The studies also contribute to more fundamental questions about the nature of learning. Chen et al.’s (2015) study showing the advantage of low fidelity in learning auscultation was interpreted as a result of increased cognitive load in the high fidelity simulation. Other studies in this issue by Blissett et al. (2014) directly showed the relation between cognitive load and learning in a similar task—ECG interpretation, contrasting student-generated and expert-generated schemas. Student-generated schemas resulted in increased cognitive load and reduced initial learning (but no long-term differences) compared to expert-generated schema. A similar manipulation was performed by Chamberland et al. (2014) comparing student, peer and expert-generated self-explanations. However, this study examined the value added to expert- and peer- generated explanations. The findings were similar—there was no advantage to expert-generated (and no advantage to peer-generated) explanations. Chan et al. (2015) also used a simulation task to examine the broader question of part versus whole training. In line with similar findings in the general education literature, but directly in contrast to the dominant rhetoric in education, there was a clear superiority for part-task training.

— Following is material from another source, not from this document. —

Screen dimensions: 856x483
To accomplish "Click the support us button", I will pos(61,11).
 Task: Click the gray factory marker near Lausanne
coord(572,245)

Finally, perhaps the most theory-laden paper, by Kulasegaram et al. (2014), examined the interaction between mixed/blocked practice and single versus multiple contexts (single vs multiple organ system), for near and far transfer (again, same vs different organ system). Practice with multiple contexts had an overall advantage, but this was most marked for far transfer. Essentially, by seeing the same problem in multiple contexts, students learned to actively disregard the context. Moreover the deleterious effect of a single context on far transfer was most evident with mixed practice. Thus, as well as providing strategies of concept learning for transfer, the study significantly extends our understanding of various factors affecting deliberate practice, showing that, under some circumstances, mixed practice can have negative consequences.

All of these studies exemplify, to greater or lesser degree, “Pasteur’s quadrant” in the Kirkpatrick taxonomy (Stokes 1997), with significant contribution both to practical aspects of instruction and contribution to theories of learning. It is, I think, no coincidence that authors of the studies come from both health sciences and behavioural science disciplines. They illustrate beautifully the synergistic effects that result form these effective multidisciplinary teams.